> EXERCISE AIM: With pictures excluded, copy word for word the lines in the data below from the line containing "Instruction: Search the" through the line containing "840x630 pixels.".
-------- MATERIAL SUPPLIED
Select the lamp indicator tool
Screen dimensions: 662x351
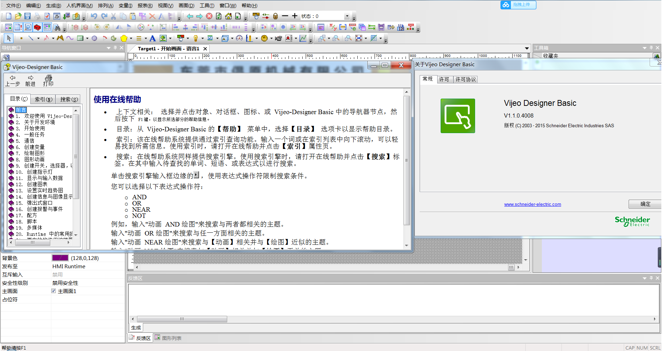click(196, 38)
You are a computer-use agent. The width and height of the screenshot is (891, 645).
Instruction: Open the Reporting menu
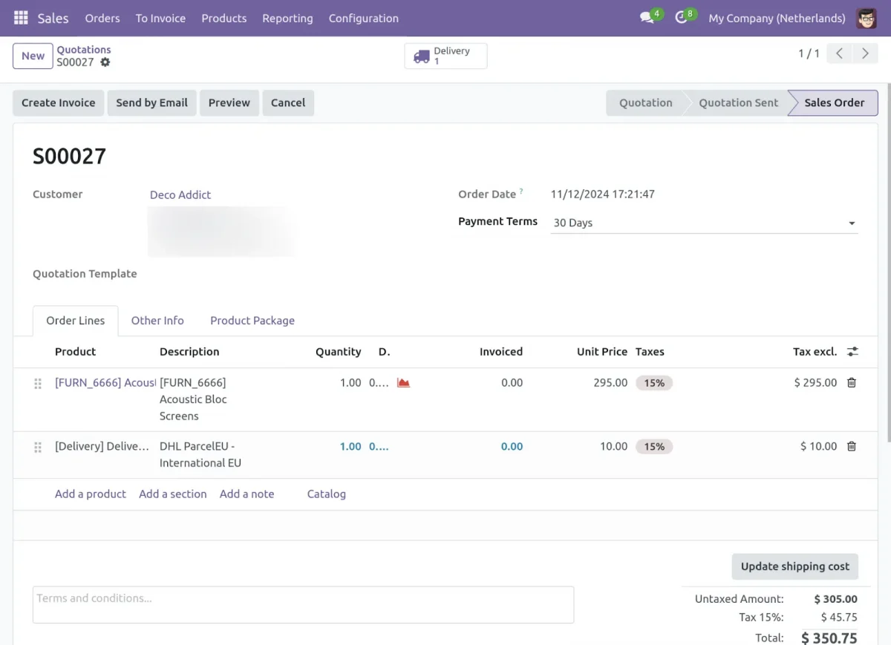pos(287,18)
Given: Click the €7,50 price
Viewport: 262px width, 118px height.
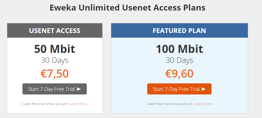Looking at the screenshot, I should click(x=55, y=74).
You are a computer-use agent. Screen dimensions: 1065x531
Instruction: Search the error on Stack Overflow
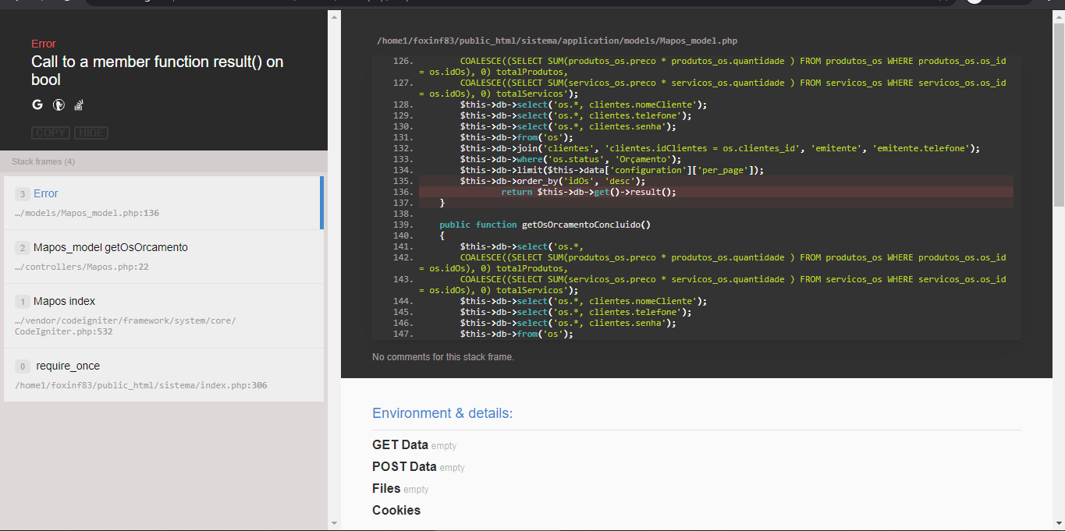tap(78, 104)
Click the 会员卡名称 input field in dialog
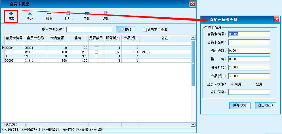The height and width of the screenshot is (134, 282). click(x=249, y=42)
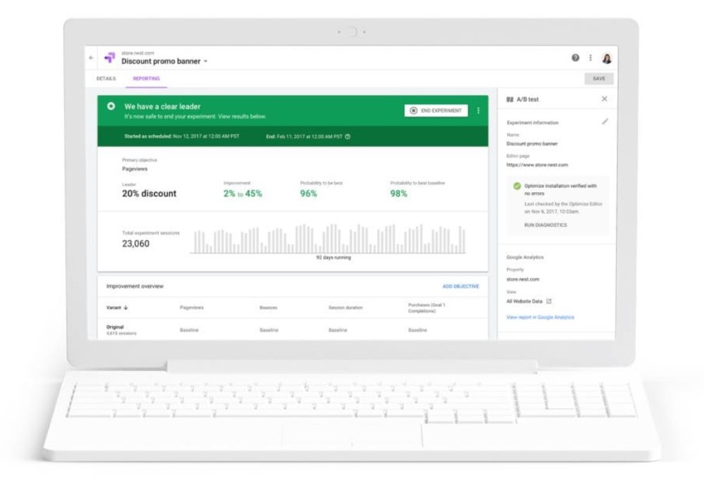704x485 pixels.
Task: Open the header three-dot overflow menu
Action: (x=591, y=58)
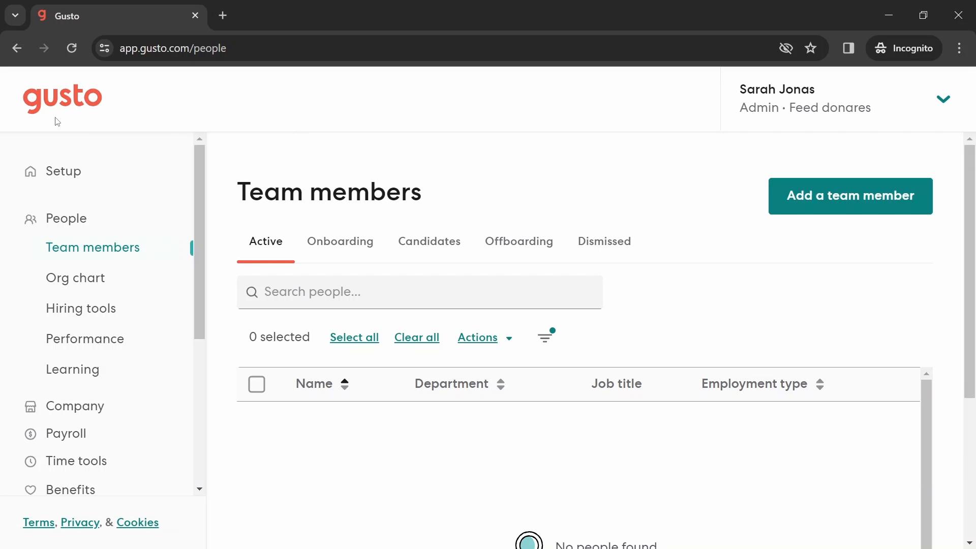Viewport: 976px width, 549px height.
Task: Switch to the Dismissed tab
Action: coord(604,241)
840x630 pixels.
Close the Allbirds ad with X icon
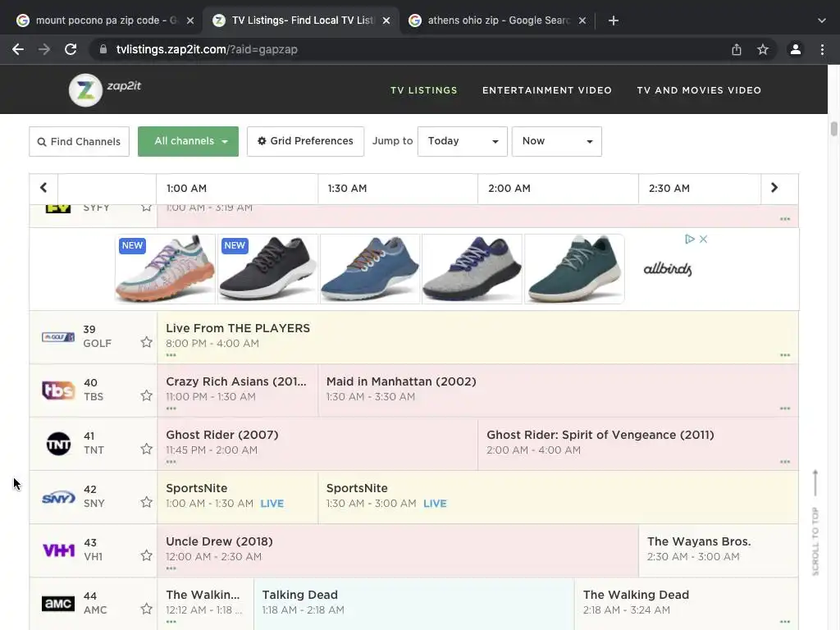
----------------
> YOUR RESPONSE:
Instruction: Search the error on Stack Overflow
tap(78, 104)
Click the 会员卡名称 input field in dialog
The height and width of the screenshot is (134, 282). click(x=249, y=42)
704x485 pixels.
Task: Open the header three-dot overflow menu
Action: (x=591, y=58)
Viewport: 976px width, 549px height.
Task: Switch to the Dismissed tab
Action: coord(604,241)
840x630 pixels.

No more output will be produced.